Friday, October 16, 2009

Global Souls Anonymous


Ever wonder why friends think you’re crazy when they find out you just spend your last thousand bucks on a plane ticket to some place they’ve never heard of? Have you ever wondered why your parents urge you to buy furniture instead of travel luggage? It could be that they’re simply not “global souls.”


In his eponymous book, Pico Iyer presents himself as a quintessential global soul. Born in Great Britain of India parents, he attended boarding school in California but now lives in Japan. Although he serves as a prototype, the rest of the book details many other global souls, people who, when asked where they’re from, have so many answers to choose from that they can’t think what to say.
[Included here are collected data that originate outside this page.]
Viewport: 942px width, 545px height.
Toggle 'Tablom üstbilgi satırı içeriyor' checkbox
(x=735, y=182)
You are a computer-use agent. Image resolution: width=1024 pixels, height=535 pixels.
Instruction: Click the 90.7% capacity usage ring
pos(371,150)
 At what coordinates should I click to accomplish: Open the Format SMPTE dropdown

But even those of us from a particular place may feel like global souls. I’m from in Illinois but live in Arizona where I play in a mariachi band. I enjoy speaking Spanish but take jobs in Italy to work on my Italian. I’m at home in airports—those in between places that connect vastly different worlds.
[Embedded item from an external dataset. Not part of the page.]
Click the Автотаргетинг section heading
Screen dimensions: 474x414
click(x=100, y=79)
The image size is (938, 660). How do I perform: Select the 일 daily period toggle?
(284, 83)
I didn’t need Pico Iyer to tell me I’m a global soul, but his book gave me the gift of realizing why so many people I come into contact with aren’t necessarily on board with me—why colleagues roll their eyes when I say I’m off to some country the day after grades are due, why my boss, when offered the opportunity to teach in China, confessed no desire to go and suggested I go in her place, why my brother treasures his life of exile in Switzerland, and why my ears prick up any time I hear an unusual accent. Global souls aren’t made—they’re born. Circumstances only take things to extremes.


http://www.amazon.com/s/ref=nb_ss?url=search-alias%3Daps&field-keywords=global+souls&x=0&y=0

1 comment:

  1. Isn't it wonderful to find a book, so many years later that validates what we have always known.